[Opening Dataset entries section]

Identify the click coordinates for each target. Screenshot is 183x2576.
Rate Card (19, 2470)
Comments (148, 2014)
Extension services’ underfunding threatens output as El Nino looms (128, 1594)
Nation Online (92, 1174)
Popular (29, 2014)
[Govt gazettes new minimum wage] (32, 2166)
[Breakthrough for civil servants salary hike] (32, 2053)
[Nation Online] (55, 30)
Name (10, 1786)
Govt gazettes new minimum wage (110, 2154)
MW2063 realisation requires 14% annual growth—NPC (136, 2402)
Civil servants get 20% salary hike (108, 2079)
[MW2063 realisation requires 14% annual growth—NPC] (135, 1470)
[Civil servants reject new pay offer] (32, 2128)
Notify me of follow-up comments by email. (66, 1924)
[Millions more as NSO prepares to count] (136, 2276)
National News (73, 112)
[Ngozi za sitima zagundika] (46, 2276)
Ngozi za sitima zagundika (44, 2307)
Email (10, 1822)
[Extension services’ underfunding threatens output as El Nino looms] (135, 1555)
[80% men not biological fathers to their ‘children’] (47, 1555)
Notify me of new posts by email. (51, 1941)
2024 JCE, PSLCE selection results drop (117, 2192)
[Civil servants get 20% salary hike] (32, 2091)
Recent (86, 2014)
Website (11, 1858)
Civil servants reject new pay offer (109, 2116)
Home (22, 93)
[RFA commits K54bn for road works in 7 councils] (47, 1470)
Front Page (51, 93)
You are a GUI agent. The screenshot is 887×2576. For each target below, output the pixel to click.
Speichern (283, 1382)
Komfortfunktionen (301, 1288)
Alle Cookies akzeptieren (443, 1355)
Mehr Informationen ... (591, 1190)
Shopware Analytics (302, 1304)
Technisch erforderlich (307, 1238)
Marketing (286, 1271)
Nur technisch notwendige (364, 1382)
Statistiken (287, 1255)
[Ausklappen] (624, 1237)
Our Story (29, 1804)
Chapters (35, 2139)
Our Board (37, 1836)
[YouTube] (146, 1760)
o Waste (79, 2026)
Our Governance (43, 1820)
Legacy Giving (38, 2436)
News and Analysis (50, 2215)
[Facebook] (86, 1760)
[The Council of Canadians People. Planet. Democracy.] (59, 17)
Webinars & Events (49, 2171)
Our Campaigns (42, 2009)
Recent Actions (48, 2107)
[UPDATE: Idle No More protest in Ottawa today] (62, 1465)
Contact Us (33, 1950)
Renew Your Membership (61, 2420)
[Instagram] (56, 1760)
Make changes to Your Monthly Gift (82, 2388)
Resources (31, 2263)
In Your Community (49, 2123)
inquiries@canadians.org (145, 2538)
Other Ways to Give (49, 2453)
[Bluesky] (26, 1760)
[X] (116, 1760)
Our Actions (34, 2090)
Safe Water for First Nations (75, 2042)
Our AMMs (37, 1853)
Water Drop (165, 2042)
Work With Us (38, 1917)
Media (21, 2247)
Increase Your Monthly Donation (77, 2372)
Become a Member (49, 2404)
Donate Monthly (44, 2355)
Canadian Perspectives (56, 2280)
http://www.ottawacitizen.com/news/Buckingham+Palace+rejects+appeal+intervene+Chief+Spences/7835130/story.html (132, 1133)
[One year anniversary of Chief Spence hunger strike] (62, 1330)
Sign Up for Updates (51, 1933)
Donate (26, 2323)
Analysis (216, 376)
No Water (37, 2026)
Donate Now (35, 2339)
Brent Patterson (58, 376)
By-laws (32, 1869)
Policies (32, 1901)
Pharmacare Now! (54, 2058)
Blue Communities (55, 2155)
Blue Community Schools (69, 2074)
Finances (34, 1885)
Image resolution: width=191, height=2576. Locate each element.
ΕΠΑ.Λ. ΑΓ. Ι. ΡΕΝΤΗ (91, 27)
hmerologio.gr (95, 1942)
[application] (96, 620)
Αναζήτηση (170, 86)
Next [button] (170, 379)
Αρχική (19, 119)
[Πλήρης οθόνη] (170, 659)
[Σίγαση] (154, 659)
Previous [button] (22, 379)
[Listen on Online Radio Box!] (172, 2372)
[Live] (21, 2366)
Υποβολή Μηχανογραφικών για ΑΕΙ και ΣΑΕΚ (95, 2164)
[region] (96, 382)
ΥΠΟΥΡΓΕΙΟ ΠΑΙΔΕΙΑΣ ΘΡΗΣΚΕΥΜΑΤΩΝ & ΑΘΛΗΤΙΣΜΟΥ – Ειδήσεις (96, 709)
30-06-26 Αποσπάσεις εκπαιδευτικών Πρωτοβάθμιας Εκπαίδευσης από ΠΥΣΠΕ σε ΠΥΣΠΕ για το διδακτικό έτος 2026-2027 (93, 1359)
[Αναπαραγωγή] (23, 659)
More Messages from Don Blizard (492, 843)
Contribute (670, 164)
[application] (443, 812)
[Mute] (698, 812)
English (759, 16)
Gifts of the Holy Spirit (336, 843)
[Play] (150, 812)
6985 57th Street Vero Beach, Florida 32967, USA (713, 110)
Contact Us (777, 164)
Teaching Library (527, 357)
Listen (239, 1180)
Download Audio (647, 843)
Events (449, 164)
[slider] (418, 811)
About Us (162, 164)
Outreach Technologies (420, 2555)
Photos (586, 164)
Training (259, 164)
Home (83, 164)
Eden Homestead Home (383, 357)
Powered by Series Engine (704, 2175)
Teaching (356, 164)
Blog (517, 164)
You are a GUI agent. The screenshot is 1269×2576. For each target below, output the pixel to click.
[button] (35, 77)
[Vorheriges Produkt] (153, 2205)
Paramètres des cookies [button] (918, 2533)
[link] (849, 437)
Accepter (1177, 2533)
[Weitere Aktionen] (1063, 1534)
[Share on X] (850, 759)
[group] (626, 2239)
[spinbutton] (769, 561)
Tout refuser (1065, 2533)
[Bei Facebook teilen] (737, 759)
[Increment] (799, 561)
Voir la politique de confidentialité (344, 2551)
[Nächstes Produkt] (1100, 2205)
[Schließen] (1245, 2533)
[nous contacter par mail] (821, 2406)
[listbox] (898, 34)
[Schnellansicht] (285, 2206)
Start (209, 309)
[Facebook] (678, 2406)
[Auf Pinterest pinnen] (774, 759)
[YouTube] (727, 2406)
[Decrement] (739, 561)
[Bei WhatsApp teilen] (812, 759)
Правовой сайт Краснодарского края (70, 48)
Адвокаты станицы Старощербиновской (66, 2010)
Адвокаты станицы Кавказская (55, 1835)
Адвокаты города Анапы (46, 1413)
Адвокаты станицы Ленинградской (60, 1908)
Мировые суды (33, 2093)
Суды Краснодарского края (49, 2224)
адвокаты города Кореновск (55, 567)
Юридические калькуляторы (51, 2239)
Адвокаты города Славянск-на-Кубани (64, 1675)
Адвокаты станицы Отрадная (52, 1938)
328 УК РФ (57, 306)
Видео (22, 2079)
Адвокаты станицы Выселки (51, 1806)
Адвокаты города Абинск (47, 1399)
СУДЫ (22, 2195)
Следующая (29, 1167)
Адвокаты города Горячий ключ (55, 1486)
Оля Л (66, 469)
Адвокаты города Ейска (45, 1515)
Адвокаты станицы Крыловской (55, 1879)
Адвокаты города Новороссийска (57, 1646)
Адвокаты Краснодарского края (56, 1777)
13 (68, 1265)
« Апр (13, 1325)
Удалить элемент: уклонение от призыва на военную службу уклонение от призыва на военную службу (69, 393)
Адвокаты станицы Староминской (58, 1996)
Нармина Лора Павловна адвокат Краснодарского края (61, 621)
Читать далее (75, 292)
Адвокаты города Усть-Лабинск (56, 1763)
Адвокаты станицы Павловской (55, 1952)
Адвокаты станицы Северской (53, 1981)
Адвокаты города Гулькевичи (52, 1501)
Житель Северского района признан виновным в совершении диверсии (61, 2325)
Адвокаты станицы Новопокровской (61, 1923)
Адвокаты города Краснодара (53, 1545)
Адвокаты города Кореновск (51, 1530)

[Closing Dataset entries section]

• [Activity]: Within the records above, each line containing "gazettes" is to be returned.

• [Response area]:
[Govt gazettes new minimum wage] (32, 2166)
Govt gazettes new minimum wage (110, 2154)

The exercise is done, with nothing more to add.